本文:
+ + +
いま多くの市町空き家担当者が困っています。
- 「空き家数が多いけど、空き家バンクの登録が少ない」
- 「空き家対策 何からはじめてよいか正直分からない」
- 「特定空き家のことばかり、、、本当にこれでいいの?」
はじめまして。私は福井県美浜町で空き家マッチングツアーを中心に空き家活動を行っております、NPOふるさと福井サポートセンター理事長の北山大志郎です。
みなさんにお伝えしたいことがあります。
冒頭にもありましたが、平成27年から施行がはじまった「空家等対策の推進に関する特別措置法」。いわゆる「空き家特措法」により、市町担当者の現場が困惑しているのをご存じでしょうか?
法律によって特定空き家が行政代執行として対応可能になり、情報も固定資産の税情報も必要となれば利用できるといった、とても行政としては動きやすい状況になった一方で、増え続ける空き家の対策にどう手をつけていいか分からない状態になっています。空き家の流通を促進しようと設置している「空き家バンク」を平成30年度から「全国空き家バンク」とし、広く空き家を探してもらおうという取り組みもはじまりました。しかしながら、現場では受け皿は整ったが実際の体制作りができていない、ということをよく耳にします。
私たちの団体は、空き家の掘り起こしから空き家の利活用、さらには移住定住の取り組みまで、行政との協力により進めてまいりました。経験上、現場レベルで見出した解決に向けてのポイントが次の2つです。
- 空き家問題は川下でなく川上にどう取り組むべきか
- 所有者の決断をどう促すか
1.空き家問題は川下でなく川上にどう取り組むべきか
多くの市町の対応は、空き家の苦情や特定空き家の対策で手いっぱいの状態です。正直、空き家の利活用にまで手が届かないのが現実です。
ある民間調査で、2033年には空き家率が30%を越えるのではないかという情報がありますが、これからの高齢化社会を鑑みるとあながち外れた情報でもなさそうです。今あるすでに空き家になっている多くの物件に目を奪われがちですが、実はこれから空き家になるいわゆる「空き家予備軍」についても、きちんと対策の対象に入れる必要があるのです。
+ + +
要素とテキスト位置のデータ
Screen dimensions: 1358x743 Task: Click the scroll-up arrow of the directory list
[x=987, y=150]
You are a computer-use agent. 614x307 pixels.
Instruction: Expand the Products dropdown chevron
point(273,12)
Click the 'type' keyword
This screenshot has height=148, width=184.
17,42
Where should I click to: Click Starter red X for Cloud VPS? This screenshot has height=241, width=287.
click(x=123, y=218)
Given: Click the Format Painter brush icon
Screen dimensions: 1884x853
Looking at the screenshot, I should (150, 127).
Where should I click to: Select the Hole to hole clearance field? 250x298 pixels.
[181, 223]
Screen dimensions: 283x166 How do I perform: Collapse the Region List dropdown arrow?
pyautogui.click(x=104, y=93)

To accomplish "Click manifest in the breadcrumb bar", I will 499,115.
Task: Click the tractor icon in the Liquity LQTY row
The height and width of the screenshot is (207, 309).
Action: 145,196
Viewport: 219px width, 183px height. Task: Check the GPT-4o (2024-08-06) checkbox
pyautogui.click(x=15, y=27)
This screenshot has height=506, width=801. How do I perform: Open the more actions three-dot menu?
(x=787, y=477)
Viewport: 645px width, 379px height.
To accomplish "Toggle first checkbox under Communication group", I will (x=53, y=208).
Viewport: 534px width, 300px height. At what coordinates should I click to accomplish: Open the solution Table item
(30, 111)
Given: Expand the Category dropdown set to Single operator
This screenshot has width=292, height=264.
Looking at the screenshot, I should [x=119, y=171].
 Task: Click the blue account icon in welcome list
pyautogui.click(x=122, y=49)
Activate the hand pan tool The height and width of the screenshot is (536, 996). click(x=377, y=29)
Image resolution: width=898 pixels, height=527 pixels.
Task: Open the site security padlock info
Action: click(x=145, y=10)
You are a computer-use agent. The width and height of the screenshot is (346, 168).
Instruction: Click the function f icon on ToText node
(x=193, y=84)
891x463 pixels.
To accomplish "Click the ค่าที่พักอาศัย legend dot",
+ + +
課題:
空き家対策についての文章を読んで、次の問いに答えてください。
(a) 「空き家特措法」は何年から施行がはじまりましたか。
(b) 「空き家バンク」が「全国空き家バンク」となったのは何年度からですか。
(c) ある民間調査によると、2033年には空き家率がどうなるとされていますか。

解答:
(a) 平成27年
(b) 平成30年度
(c) 30%を越えるのではないかとされています。